__TEXT TO READ__.
====
Stephen King’s Carrie and the horror of girlhood

The triumph of the writer’s debut novel, published 50 years ago, is its understanding of a teenage girl’s destructive anger.

By Megan Nolan

I first watched the film adaptation of Stephen King’s debut novel, Carrie, fittingly enough, at a sleepover with a bunch of adolescent girls I was half in love with and half terrified by. We were 12 or so. I didn’t know them well, and was still unsure about what sort of person I was trying to be (a mystery which would not be clarified for another decade and a half).

They were popular and rich, daughters of doctors and businessmen, with shimmering cascades of blonde hair. Two owned horses, that far-fetched dream of early girlhood. I was unlike them in most ways, or so it felt: lumpen and clumsy and anxious enough socially that the question of whether to cross my arms or put them in my pockets could consume whole days.

What we had in common, though, was a simultaneous lust and horror for the threshold of womanhood we all were approaching. I was yet to get my first period, a fact I revealed during a solemn truth-or-dare session. Those who had already done so described their ordeals, and it always stuck with me that one of them refused to use tampons because it would be too like having sex, which she feared ruining for herself. When we watched Carrie, we giggled nervously at the famous opening sequence where Carrie is stricken by the arrival of her first period while showering after a volleyball game, and aggressively tormented by her repelled classmates, led by popular girl Chris, who hoot and jeer at her dismay and her allowance of such abject womanly effluence. As we watched, I felt a troubled question form in myself about other girls, and women, about how far our often casual cruelty to one another might go.
====
__EXERCISE DETAILS__.
According to the essay on Carrie, where is Carrie when her first period arrives in the film's opening sequence? The material after the essay is separate from it.

__INFORMATION PROVIDED__.
====
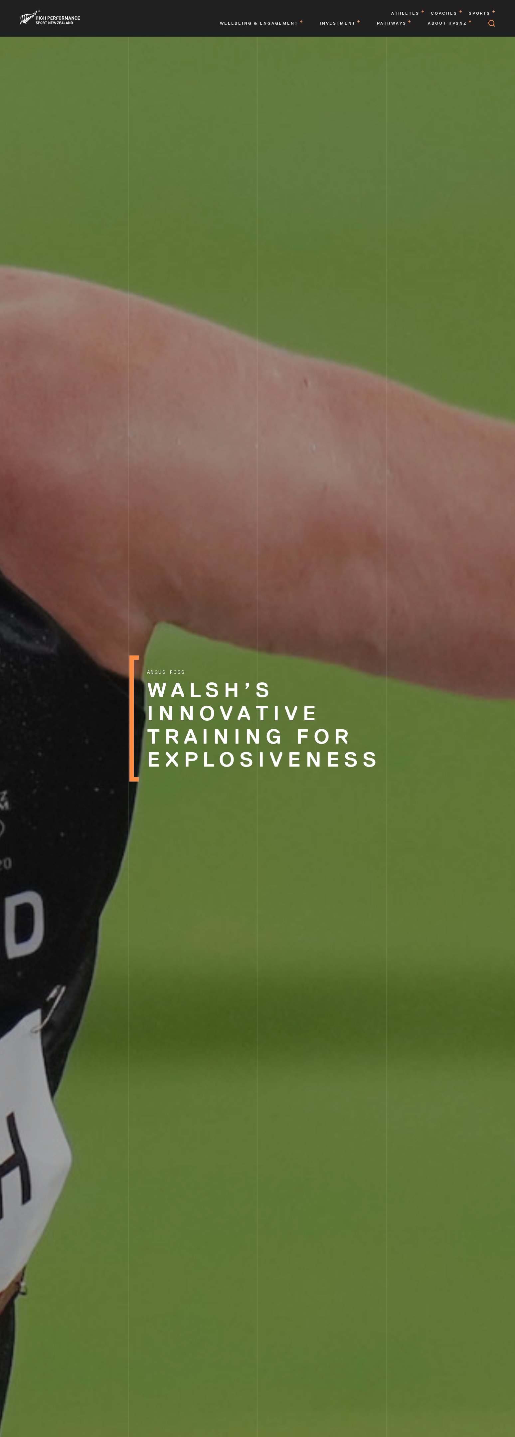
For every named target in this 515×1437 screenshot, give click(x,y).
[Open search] (491, 23)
====
__CORRECT RESPONSE__.
She is showering after a volleyball game.